Copy out the records from the line containing "coordinates (600, 60)." through the line containing "center [124, 538].", with both of those lines included, reproducing every line character for character.

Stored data
───

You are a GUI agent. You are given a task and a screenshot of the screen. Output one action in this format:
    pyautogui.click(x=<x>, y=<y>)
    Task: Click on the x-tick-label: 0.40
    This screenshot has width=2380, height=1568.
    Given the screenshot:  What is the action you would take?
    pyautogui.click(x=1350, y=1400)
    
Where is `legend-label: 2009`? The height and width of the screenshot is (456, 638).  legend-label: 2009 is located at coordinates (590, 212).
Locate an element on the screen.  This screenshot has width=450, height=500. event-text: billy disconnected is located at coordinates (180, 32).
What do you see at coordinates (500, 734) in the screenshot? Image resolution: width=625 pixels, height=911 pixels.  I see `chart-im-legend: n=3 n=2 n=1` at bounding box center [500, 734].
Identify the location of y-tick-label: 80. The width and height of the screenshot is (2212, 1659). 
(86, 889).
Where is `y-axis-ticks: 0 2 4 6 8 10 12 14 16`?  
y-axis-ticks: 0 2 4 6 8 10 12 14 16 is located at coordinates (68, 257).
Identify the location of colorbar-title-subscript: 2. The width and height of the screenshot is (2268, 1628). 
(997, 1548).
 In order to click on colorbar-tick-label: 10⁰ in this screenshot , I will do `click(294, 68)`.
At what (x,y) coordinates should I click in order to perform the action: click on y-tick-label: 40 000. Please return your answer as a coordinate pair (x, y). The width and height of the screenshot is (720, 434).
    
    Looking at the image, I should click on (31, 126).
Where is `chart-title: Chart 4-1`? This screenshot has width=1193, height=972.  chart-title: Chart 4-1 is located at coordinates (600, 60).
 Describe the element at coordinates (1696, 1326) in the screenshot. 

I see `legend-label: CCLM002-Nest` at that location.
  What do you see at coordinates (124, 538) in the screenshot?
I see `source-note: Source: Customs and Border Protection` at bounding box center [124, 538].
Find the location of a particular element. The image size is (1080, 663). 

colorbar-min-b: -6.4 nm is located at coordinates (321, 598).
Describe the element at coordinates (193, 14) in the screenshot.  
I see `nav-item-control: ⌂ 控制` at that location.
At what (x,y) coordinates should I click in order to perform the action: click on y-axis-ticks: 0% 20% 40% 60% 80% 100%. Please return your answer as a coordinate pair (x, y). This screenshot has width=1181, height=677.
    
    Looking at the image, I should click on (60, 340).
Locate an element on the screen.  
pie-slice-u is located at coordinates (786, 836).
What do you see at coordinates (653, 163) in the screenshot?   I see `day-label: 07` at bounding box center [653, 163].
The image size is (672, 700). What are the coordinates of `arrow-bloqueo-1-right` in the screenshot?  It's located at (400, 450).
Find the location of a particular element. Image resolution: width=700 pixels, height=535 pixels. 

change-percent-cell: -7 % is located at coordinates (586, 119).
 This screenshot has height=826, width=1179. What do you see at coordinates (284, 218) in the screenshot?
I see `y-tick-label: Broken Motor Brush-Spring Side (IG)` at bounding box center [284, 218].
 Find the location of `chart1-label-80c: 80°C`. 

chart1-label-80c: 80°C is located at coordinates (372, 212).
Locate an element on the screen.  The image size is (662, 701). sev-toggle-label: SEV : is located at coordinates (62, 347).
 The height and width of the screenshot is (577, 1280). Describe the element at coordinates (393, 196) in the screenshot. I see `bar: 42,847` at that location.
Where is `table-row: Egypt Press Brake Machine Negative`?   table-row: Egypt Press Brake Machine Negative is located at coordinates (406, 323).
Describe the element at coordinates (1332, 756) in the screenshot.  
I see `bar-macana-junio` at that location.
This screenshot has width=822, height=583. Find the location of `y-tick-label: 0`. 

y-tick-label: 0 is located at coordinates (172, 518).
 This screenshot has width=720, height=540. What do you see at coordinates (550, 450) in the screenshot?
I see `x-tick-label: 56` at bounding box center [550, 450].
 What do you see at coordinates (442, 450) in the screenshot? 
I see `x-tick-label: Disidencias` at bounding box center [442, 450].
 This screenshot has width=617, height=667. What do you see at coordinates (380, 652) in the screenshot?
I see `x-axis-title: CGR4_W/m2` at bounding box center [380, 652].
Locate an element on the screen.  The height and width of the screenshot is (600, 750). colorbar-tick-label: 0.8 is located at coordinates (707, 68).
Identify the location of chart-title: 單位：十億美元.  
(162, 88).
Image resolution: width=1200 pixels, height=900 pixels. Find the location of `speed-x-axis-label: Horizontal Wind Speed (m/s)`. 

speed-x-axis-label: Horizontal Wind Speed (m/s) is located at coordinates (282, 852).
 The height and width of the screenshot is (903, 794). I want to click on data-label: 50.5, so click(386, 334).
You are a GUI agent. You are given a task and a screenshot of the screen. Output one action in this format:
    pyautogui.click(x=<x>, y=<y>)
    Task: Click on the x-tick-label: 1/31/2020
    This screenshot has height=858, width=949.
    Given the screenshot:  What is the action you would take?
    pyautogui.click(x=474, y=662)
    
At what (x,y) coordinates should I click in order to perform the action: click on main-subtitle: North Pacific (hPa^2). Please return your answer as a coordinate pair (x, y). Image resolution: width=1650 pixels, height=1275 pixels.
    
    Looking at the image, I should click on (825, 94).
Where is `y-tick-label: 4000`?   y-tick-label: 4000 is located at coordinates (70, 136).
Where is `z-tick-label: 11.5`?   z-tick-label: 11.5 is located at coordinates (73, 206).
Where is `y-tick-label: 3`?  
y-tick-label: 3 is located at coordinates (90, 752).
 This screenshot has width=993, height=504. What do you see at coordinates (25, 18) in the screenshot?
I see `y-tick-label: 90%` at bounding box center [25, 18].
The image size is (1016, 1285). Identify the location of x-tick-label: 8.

───

**Exercise answer:**
Where is `chart-title: Chart 4-1`? This screenshot has width=1193, height=972.  chart-title: Chart 4-1 is located at coordinates (600, 60).
 Describe the element at coordinates (1696, 1326) in the screenshot. 

I see `legend-label: CCLM002-Nest` at that location.
  What do you see at coordinates (124, 538) in the screenshot?
I see `source-note: Source: Customs and Border Protection` at bounding box center [124, 538].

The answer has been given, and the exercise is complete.